ECLI:NL:RBDHA:2023:8238
Rechtbank Den Haag
- Vereenvoudigde behandeling
- Rechtspraak.nl
Afwijzing verzoek om voorlopige voorziening in asielzaak
In deze zaak heeft de voorzieningenrechter van de Rechtbank Den Haag op 8 juni 2023 uitspraak gedaan in een verzoek om voorlopige voorziening van een asielzoeker. De verzoeker, van Azerbeidzjaanse nationaliteit, had een aanvraag ingediend voor een verblijfsvergunning asiel voor bepaalde tijd, welke door de Staatssecretaris van Justitie en Veiligheid op 24 maart 2023 was afgewezen als kennelijk ongegrond. De verzoeker heeft hiertegen beroep ingesteld en verzocht om een voorlopige voorziening.
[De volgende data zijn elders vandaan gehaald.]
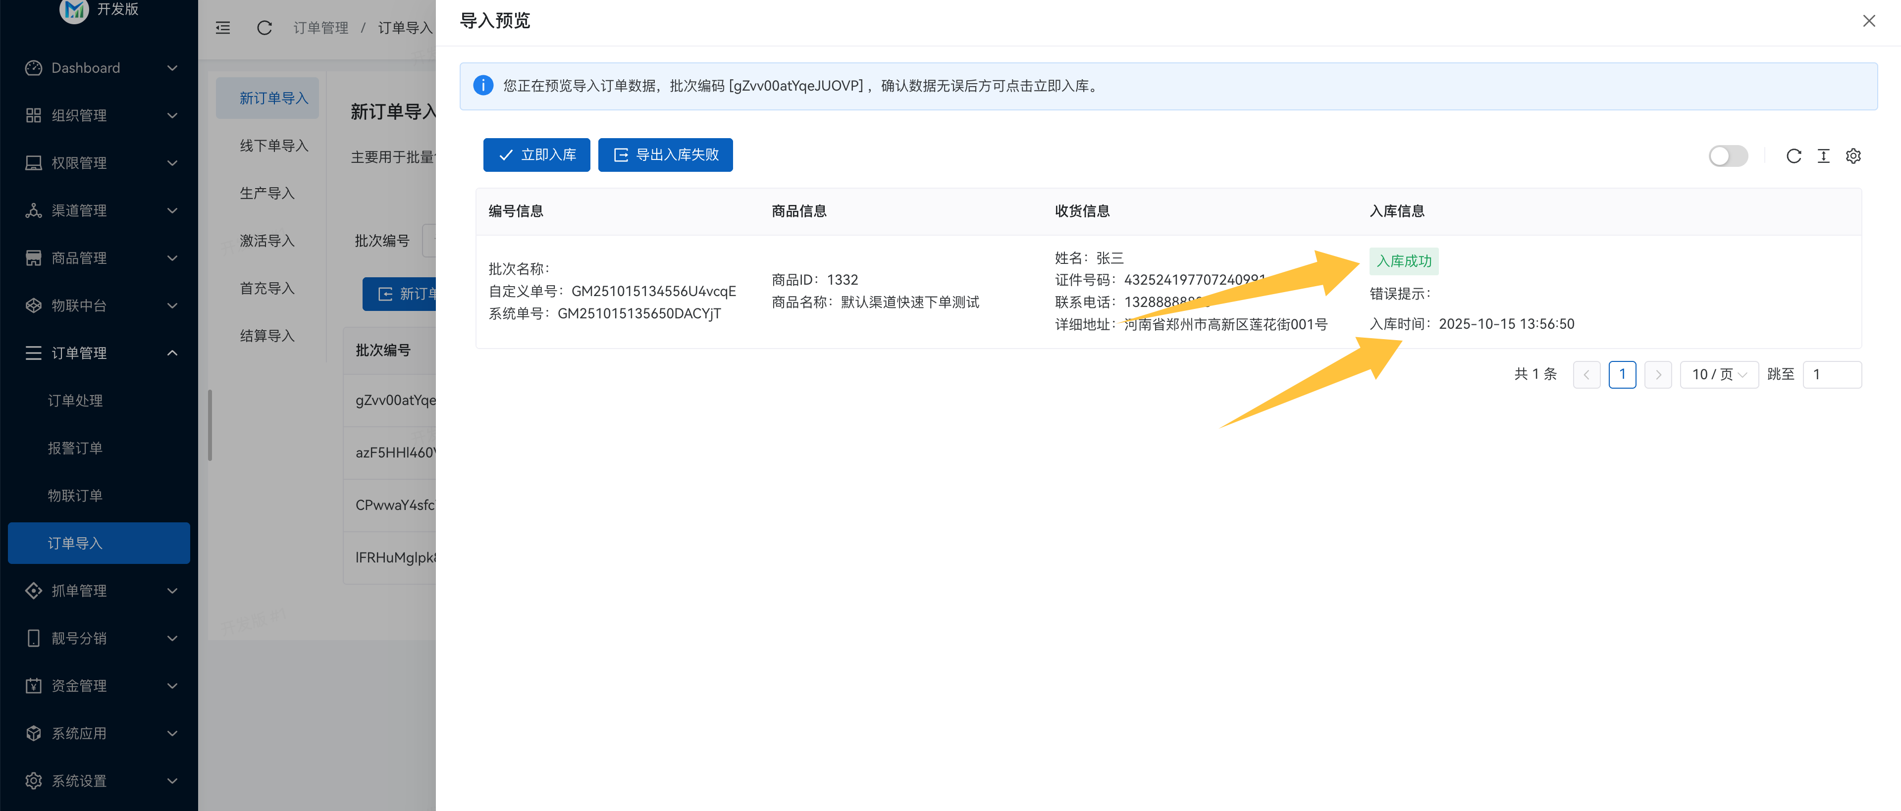Click the 商品管理 shop icon in sidebar
Screen dimensions: 1901x811
[x=33, y=258]
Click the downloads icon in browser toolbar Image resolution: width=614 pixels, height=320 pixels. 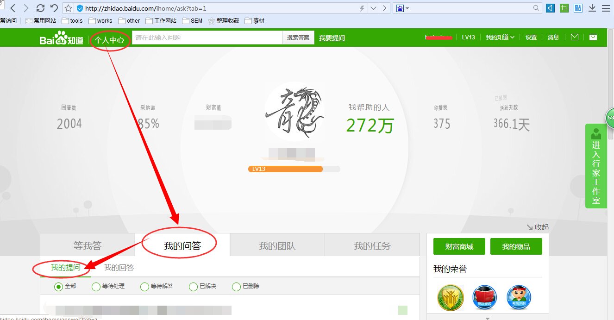click(x=591, y=8)
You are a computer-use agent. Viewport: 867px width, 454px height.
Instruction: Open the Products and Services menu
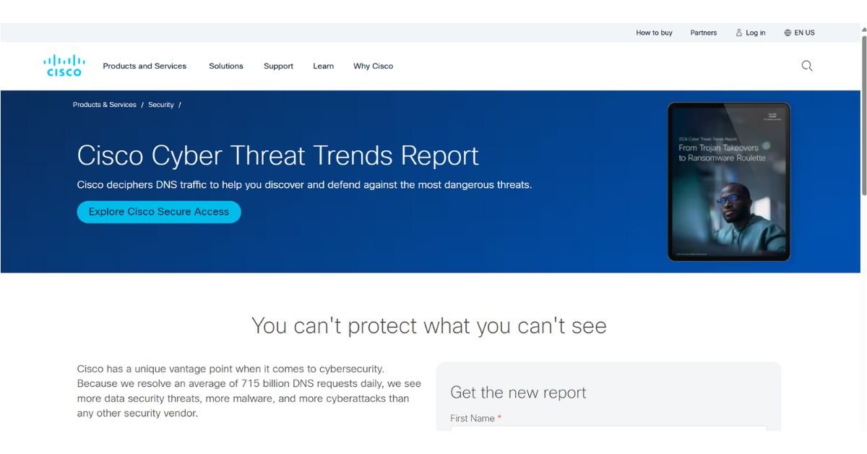[144, 66]
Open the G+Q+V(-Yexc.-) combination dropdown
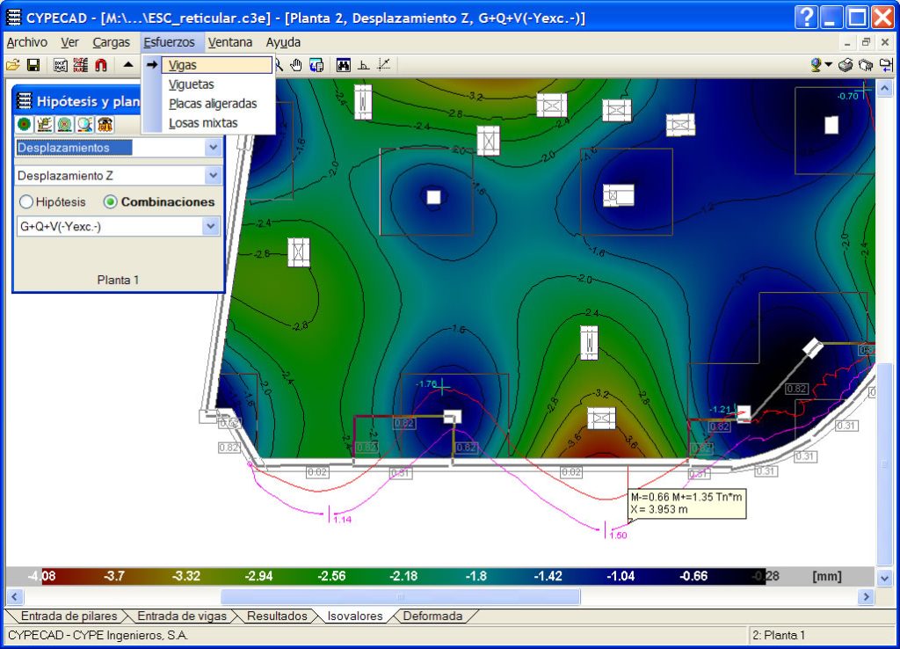 coord(210,226)
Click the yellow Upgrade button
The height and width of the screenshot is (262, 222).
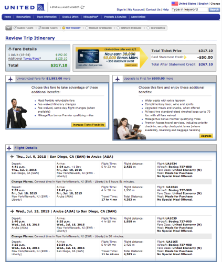click(206, 136)
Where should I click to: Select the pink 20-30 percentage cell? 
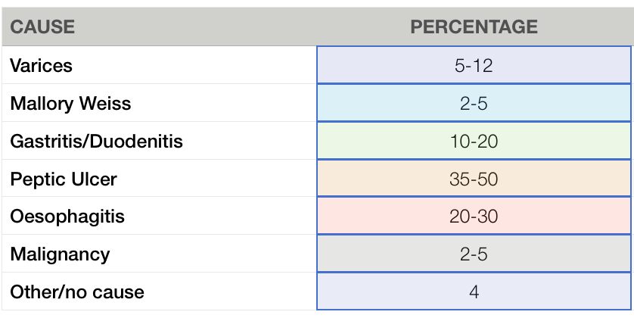point(474,216)
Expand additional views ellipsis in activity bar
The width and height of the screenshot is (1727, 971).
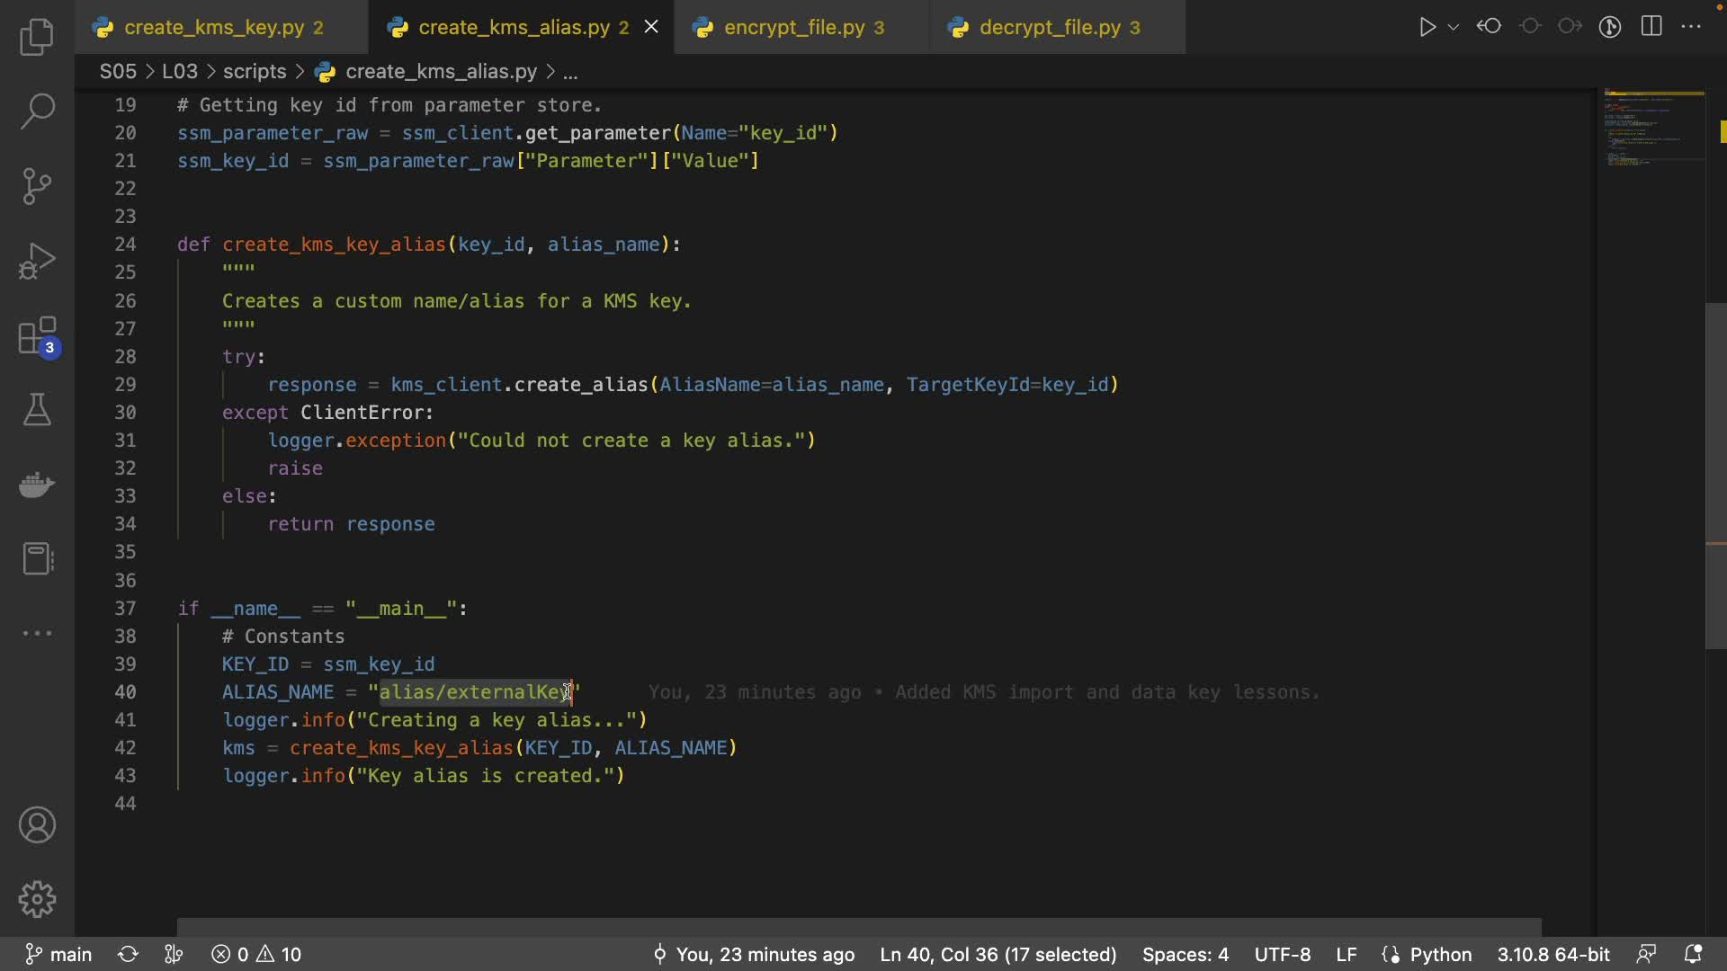(37, 633)
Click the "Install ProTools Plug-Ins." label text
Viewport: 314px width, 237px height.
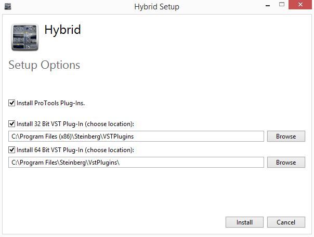[x=51, y=103]
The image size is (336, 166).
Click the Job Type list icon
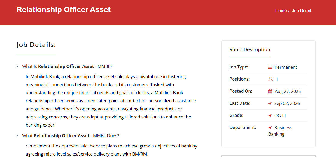(x=270, y=67)
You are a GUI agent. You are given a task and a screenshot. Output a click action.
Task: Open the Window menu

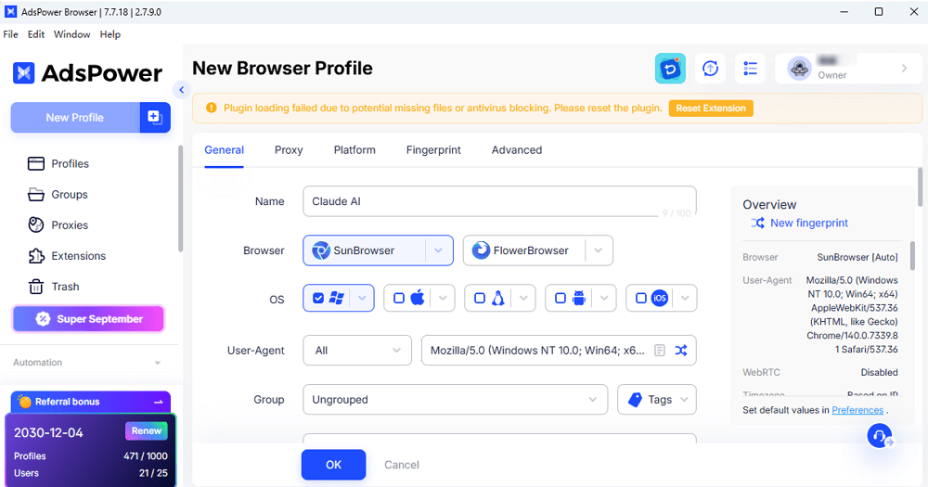[71, 34]
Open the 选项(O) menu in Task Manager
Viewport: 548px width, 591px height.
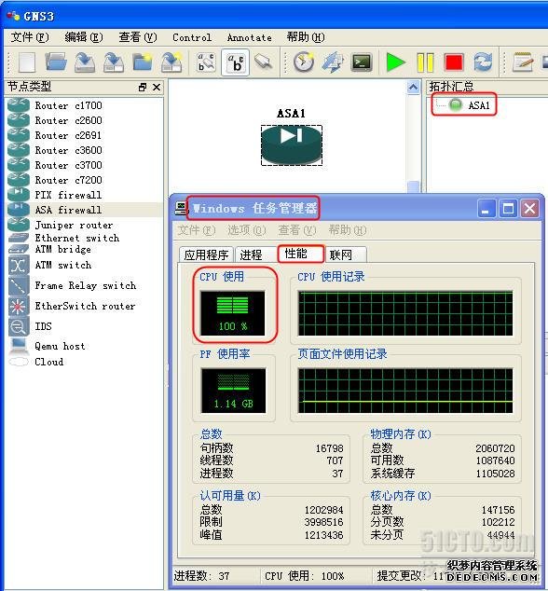coord(246,230)

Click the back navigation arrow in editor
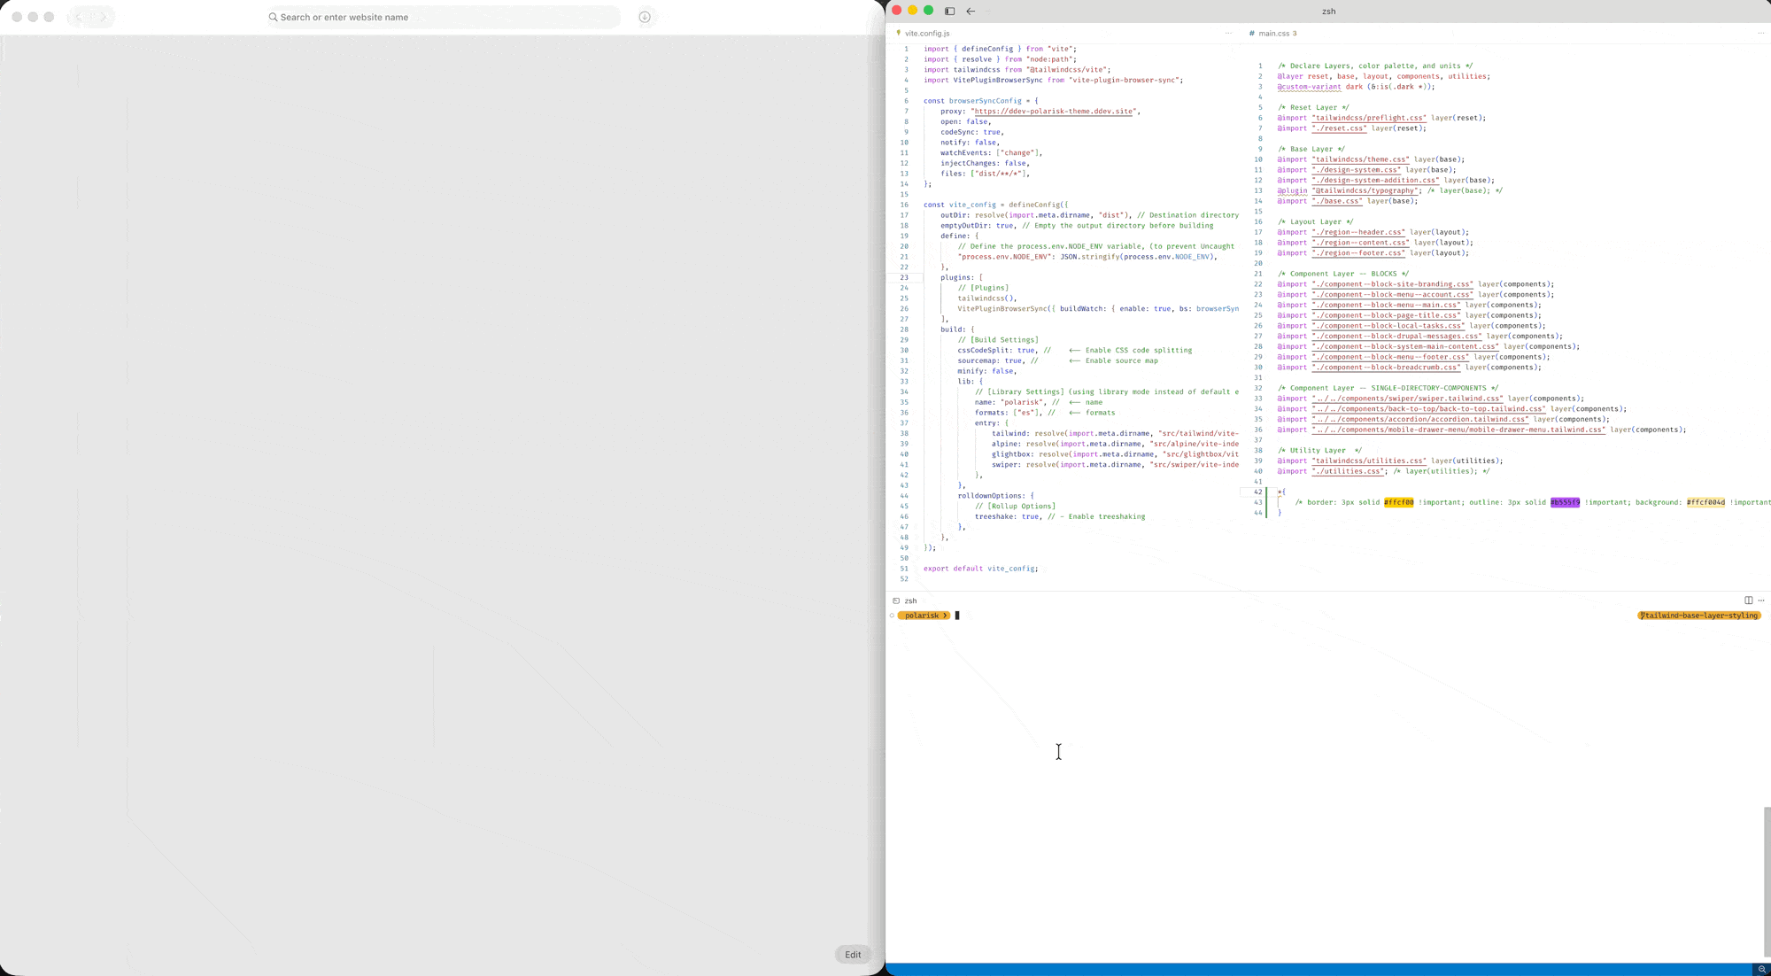tap(971, 12)
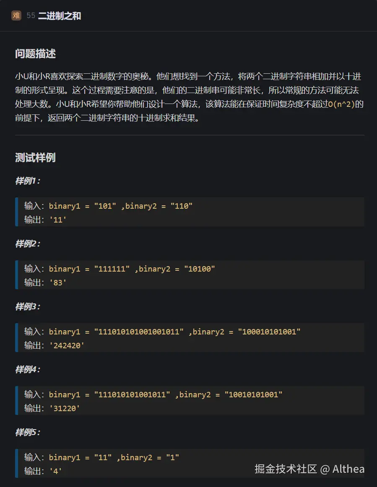
Task: Click the binary1 = "11" input line
Action: coord(101,457)
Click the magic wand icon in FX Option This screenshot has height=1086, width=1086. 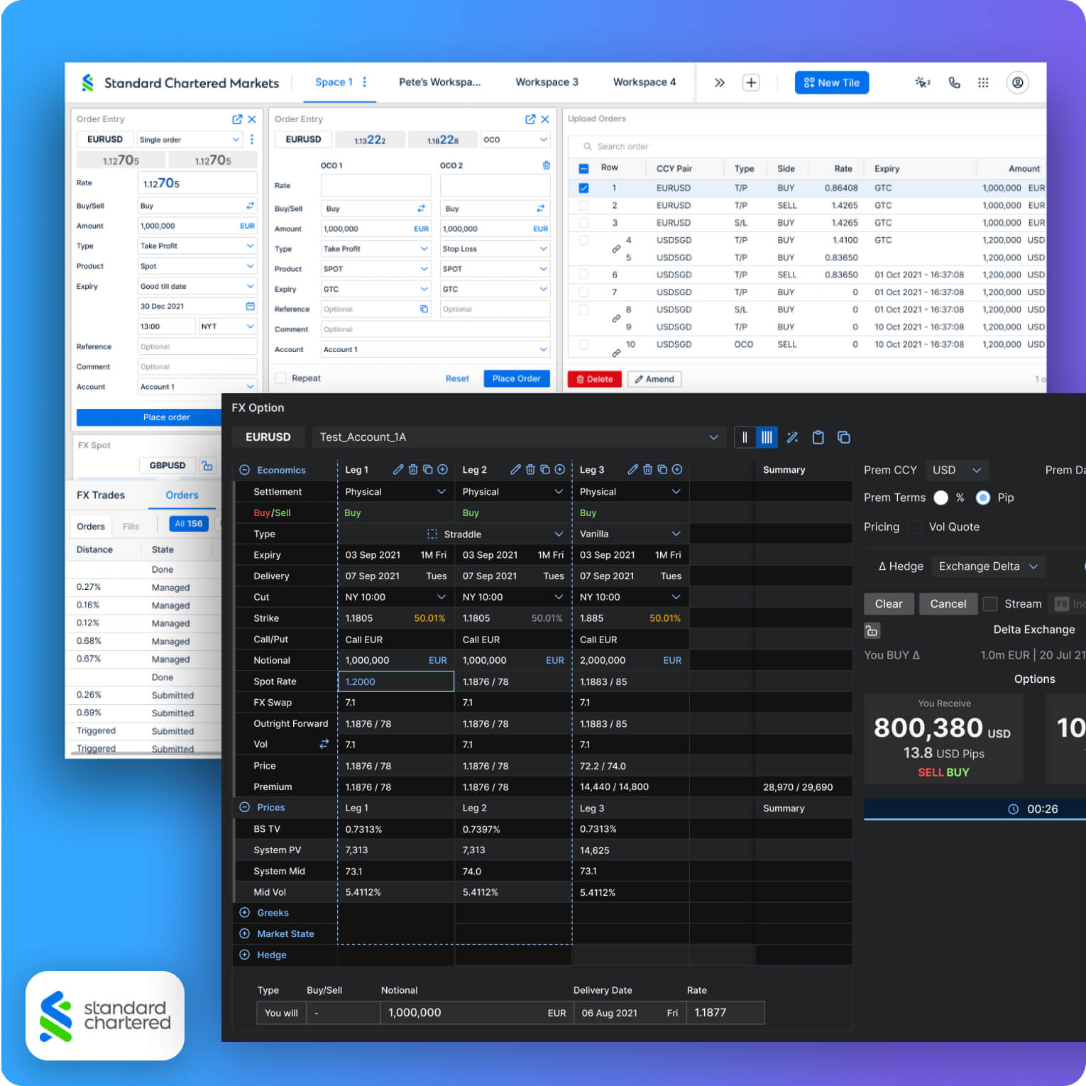793,437
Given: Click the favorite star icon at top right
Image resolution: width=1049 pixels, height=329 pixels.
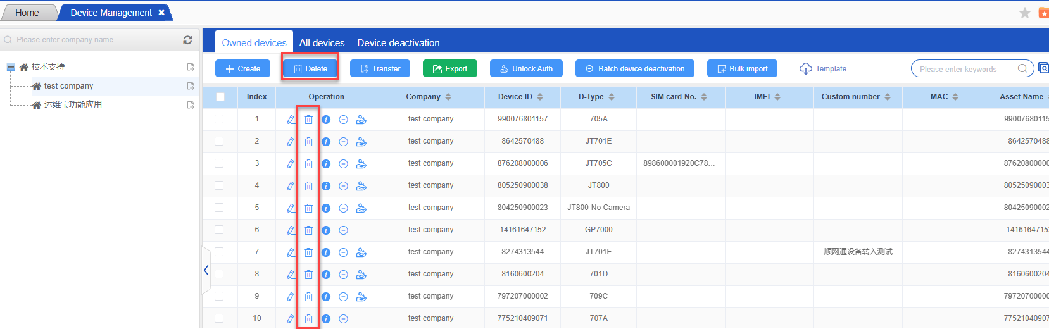Looking at the screenshot, I should click(1025, 13).
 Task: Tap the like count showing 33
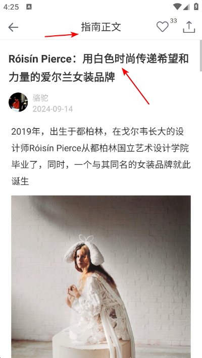[173, 21]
De zitting vond plaats op 13 april 2023, waarbij de verzoeker werd bijgestaan door een waarnemer van zijn gemachtigde en een tolk. De Staatssecretaris was vertegenwoordigd door zijn gemachtigde, G.M. Bouius. Tijdens de zitting heeft de rechtbank ook de zaak NL23.9772 behandeld, die samenhangt met het verzoek van de verzoeker.
De voorzieningenrechter heeft geoordeeld dat, gezien de uitspraak in de samenhangende zaak NL23.9772, er geen noodzaak meer is voor een voorlopige voorziening. Het verzoek is daarom afgewezen. Tevens is er geen aanleiding voor een proceskostenveroordeling. De uitspraak is gedaan door mr. C. Brouwer, in aanwezigheid van R. de Boer als griffier, en is openbaar gemaakt via rechtspraak.nl. Tegen deze uitspraak staat geen hoger beroep of verzet open.